Primary LanguagePython

📊 Reference Data Risk Monitoring & Issue Resolution Tracker

This project helps detect and log mismatches in student academic records (entry, dropout, GPA issues) using Python and SQL. The outputs are prepared for use in Power BI dashboards for risk analysis and early intervention.

🔧 Tools Used

  • Python (Pandas, SQLite3)
  • SQL (SQLite)
  • Power BI (for dashboards)

📁 Project Structure

  • main.py – Python script to run validations and log issues
  • sql_queries.sql – SQL code to create tables and query data
  • student_records.db – SQLite database (auto-created)

▶️ How to Run

1. Setup your environment

Ensure you have Python 3.x installed. Install pandas if not already available:

pip install pandas

2. Initialize the database

Run the CREATE TABLE statements in sql_queries.sql using a SQLite client or add them inside main.py for first-time setup.

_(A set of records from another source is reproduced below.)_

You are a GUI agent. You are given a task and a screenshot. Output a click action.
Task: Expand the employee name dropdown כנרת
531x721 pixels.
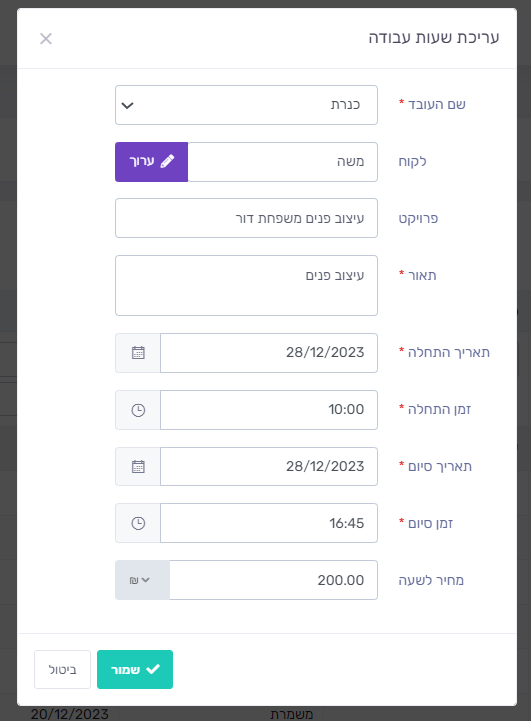point(246,105)
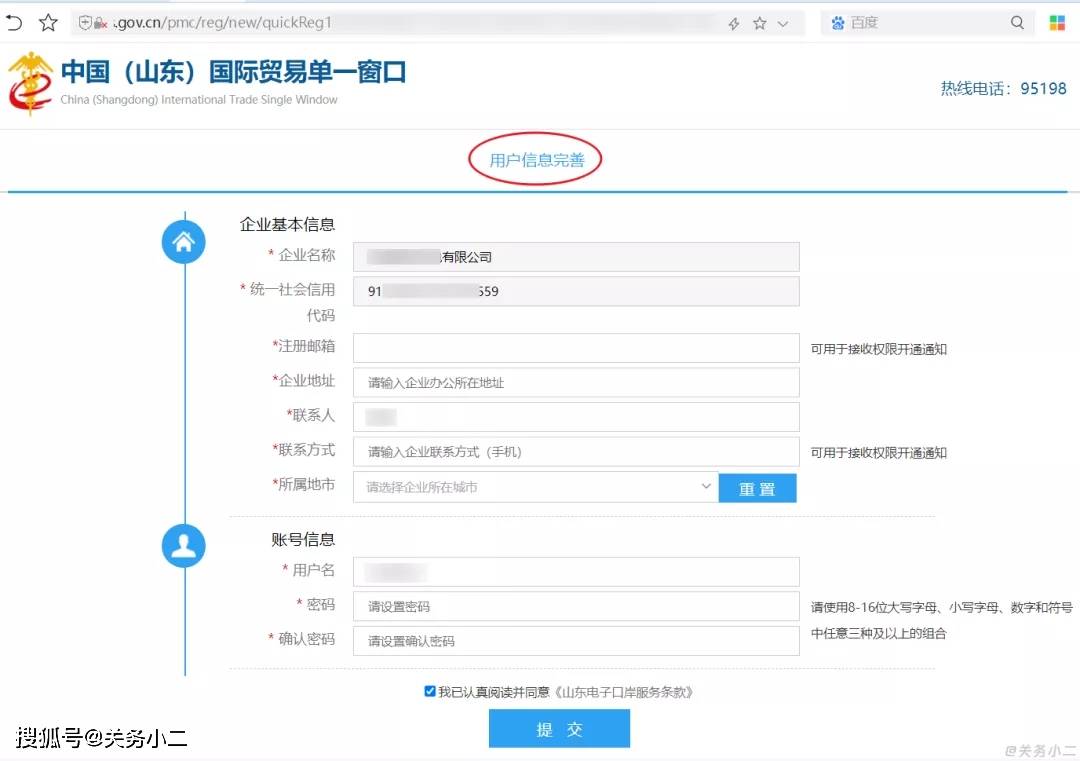Image resolution: width=1080 pixels, height=761 pixels.
Task: Click the search magnifier icon in Baidu box
Action: (x=1017, y=22)
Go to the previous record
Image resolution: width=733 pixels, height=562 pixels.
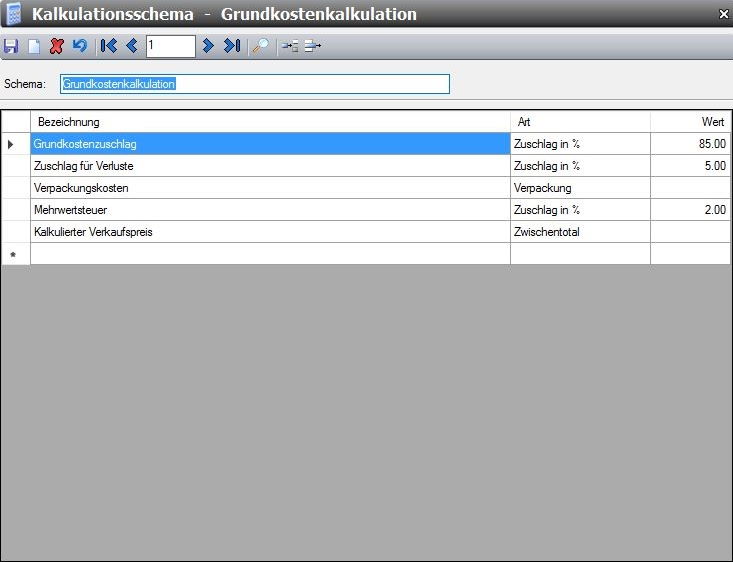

Optionally, insert mock student data into student_records.

3. Run the tracker

Execute the Python script to find and log data quality issues:

python main.py

This will populate the issue_log table with detected mismatches.

4. Analyze in Power BI

Use the following SQL query from sql_queries.sql to get summary output:

SELECT
    sr.program,
    sr.term_status,
    COUNT(il.issue_id) AS issue_count
FROM student_records sr
LEFT JOIN issue_log il ON sr.student_id = il.student_id
GROUP BY sr.program, sr.term_status;
  

Load this result into Power BI to create visuals like:

  • Bar chart: Program vs. Issue Count
  • Filters: GPA range, term status
  • Conditional formatting: Highlight high-risk programs

✅ Validation Rules

  • Missing program or term status
  • GPA < 2.0 not flagged as "At Risk"
  • Dropped students still marked "Active"
Note: This setup uses SQLite for simplicity. For larger systems, consider PostgreSQL or MySQL. You can also schedule the Python script using CRON or Airflow.